There’s nothing more unsettling than when your gorgeous, brown-skinned two-year old daughter tells you she wishes she was white. Or her preference for playing with her traditional blonde Barbie doll rather than the black and Indian Barbies I’d bought her.
My daughter is a beautiful mix of West Indian, Egyptian, Turkish and French. My husband is English, West Indian and I’m a mix of the rest. Despite my heritage, I’m fairly light-skinned, compared with my husband who has very dark skin.
What was interesting to me is that this is something my 10-year-old son has never said. He has always embraced his colour and felt completely comfortable within his own skin. His friends are from similar mixed backgrounds whereas my daughter’s friends are fairer in complexion, with many more Caucasians in the mix. It made me wonder if that’s because his dad and primary role model at this age is more akin to his skin-tone than I am to my daughter’s.
I remember friends’ trying to adopt telling us the reason there was such a long delay in social services matching them with a child was because they had to find one that fitted with my friend’s ethnic mix of West Indian and Indian. At the time, I remember thinking how ridiculous this was, given how many children are looking for homes and how brilliant I knew these guys would be as parents. Given my experience with my daughter however, I can now see why there is a consideration in terms of how the child will identify with their new parents - particularly given many of these kids will have come from traumatic and unsettling backgrounds already. Their parents need to be role models they identify with.
Whilst my daughter, now aged nine, has grown to become incredibly comfortable with her skin tone, this has been very much down to a conscious and persistent effort from me and my husband to ensure she is given the right signals.
There have been many talks over the years about why her curly hair doesn’t need to be straightened to be beautiful and what it lacked in length it more than made up for in volume. She now wears her afro with pride.

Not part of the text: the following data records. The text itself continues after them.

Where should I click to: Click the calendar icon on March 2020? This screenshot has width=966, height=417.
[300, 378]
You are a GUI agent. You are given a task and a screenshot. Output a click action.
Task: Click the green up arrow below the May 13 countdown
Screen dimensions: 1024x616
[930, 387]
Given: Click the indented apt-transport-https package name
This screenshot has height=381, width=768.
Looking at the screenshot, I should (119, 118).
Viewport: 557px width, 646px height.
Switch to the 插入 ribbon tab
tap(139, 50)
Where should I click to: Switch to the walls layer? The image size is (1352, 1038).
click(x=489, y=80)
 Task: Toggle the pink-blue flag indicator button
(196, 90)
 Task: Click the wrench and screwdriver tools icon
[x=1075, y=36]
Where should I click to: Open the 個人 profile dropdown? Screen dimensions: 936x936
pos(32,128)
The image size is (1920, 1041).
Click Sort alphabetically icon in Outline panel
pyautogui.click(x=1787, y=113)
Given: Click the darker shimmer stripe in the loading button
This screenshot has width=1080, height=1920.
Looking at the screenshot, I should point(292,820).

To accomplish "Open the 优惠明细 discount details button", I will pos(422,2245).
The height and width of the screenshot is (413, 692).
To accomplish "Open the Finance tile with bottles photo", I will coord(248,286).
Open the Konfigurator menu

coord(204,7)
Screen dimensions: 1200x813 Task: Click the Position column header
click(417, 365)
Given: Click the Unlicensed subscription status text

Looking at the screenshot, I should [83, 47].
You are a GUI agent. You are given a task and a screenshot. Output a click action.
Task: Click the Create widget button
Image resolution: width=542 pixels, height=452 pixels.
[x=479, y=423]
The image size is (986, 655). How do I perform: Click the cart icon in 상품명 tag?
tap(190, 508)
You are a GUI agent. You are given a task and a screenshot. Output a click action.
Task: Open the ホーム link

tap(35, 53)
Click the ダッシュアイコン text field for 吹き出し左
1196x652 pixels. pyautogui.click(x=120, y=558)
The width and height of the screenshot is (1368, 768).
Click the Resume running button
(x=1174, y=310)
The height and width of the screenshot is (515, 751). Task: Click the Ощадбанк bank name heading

What all this has highlighted for me is the incredible importance of role models to our children.
My daughter is bombarded by images in the media every day that do not embrace or mirror her natural look, each one subtly telling her that she needs to change the way she looks in order to be seen as beautiful.
There are few role models who reflect the way my daughter looks and those that do in skin tone often don’t in terms of embracing their natural hair. We’re living in a world where iconic black women from Beyoncé to Michelle Obama choose to straighten their hair or wear weaves to achieve a more typically Caucasian look. Where celebrities like Naomi Campbell make themselves bald, or their hair falls out because of the damage weaves, straightening and relaxing does. Where black models and celebrities are being lightened in beauty and fashion imagery, having their natural hair photo-shopped out – see Grazia’s recent airbrushing out Lupita Nyong’o’s tresses - or are being selected for their fairer skin tone in the first place. There aren’t many Alek Weks out there.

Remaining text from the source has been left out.